TASK BRIEF →
Please convert the items below into a Markdown table with the columns "Row" and "Line". Give each line its own numbered row and leave out blank lines.

::: PROVIDED MATERIAL

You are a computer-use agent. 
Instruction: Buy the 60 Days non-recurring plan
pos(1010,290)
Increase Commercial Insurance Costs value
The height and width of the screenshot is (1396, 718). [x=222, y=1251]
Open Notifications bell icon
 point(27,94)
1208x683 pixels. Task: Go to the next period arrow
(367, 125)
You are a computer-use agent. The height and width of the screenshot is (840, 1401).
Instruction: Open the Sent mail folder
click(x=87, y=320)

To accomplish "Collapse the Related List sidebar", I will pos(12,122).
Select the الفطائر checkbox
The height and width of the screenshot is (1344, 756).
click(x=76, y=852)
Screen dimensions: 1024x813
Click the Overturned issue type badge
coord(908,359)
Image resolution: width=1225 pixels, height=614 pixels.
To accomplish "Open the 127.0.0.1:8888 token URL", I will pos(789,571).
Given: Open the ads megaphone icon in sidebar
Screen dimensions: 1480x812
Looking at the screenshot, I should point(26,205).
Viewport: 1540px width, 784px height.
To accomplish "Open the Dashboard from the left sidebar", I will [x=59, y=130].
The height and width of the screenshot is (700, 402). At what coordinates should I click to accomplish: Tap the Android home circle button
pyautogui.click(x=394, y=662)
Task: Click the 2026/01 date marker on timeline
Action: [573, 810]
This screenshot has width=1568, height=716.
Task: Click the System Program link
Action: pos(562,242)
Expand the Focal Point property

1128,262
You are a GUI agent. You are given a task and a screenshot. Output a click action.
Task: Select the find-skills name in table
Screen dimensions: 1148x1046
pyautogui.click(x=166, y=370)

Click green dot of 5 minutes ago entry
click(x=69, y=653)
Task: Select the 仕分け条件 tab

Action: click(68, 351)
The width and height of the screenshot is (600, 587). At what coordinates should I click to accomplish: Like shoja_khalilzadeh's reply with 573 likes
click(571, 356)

::::::

EXERCISE ANSWER →
| Row | Line |
|---|---|
| 1 | You are a computer-use agent.  |
| 2 | Instruction: Buy the 60 Days non-recurring plan |
| 3 | pos(1010,290) |
| 4 | Increase Commercial Insurance Costs value |
| 5 | The height and width of the screenshot is (1396, 718). [x=222, y=1251] |
| 6 | Open Notifications bell icon |
| 7 |  point(27,94) |
| 8 | 1208x683 pixels. Task: Go to the next period arrow |
| 9 | (367, 125) |
| 10 | You are a computer-use agent. The height and width of the screenshot is (840, 1401). |
| 11 | Instruction: Open the Sent mail folder |
| 12 | click(x=87, y=320) |
| 13 | To accomplish "Collapse the Related List sidebar", I will pos(12,122). |
| 14 | Select the الفطائر checkbox |
| 15 | The height and width of the screenshot is (1344, 756). |
| 16 | click(x=76, y=852) |
| 17 | Screen dimensions: 1024x813 |
| 18 | Click the Overturned issue type badge |
| 19 | coord(908,359) |
| 20 | Image resolution: width=1225 pixels, height=614 pixels. |
| 21 | To accomplish "Open the 127.0.0.1:8888 token URL", I will pos(789,571). |
| 22 | Given: Open the ads megaphone icon in sidebar |
| 23 | Screen dimensions: 1480x812 |
| 24 | Looking at the screenshot, I should point(26,205). |
| 25 | Viewport: 1540px width, 784px height. |
| 26 | To accomplish "Open the Dashboard from the left sidebar", I will [x=59, y=130]. |
| 27 | The height and width of the screenshot is (700, 402). At what coordinates should I click to accomplish: Tap the Android home circle button |
| 28 | pyautogui.click(x=394, y=662) |
| 29 | Task: Click the 2026/01 date marker on timeline |
| 30 | Action: [573, 810] |
| 31 | This screenshot has width=1568, height=716. |
| 32 | Task: Click the System Program link |
| 33 | Action: pos(562,242) |
| 34 | Expand the Focal Point property |
| 35 | 1128,262 |
| 36 | You are a GUI agent. You are given a task and a screenshot. Output a click action. |
| 37 | Task: Select the find-skills name in table |
| 38 | Screen dimensions: 1148x1046 |
| 39 | pyautogui.click(x=166, y=370) |
| 40 | Click green dot of 5 minutes ago entry |
| 41 | click(x=69, y=653) |
| 42 | Task: Select the 仕分け条件 tab |
| 43 | Action: click(68, 351) |
| 44 | The width and height of the screenshot is (600, 587). At what coordinates should I click to accomplish: Like shoja_khalilzadeh's reply with 573 likes |
| 45 | click(571, 356) |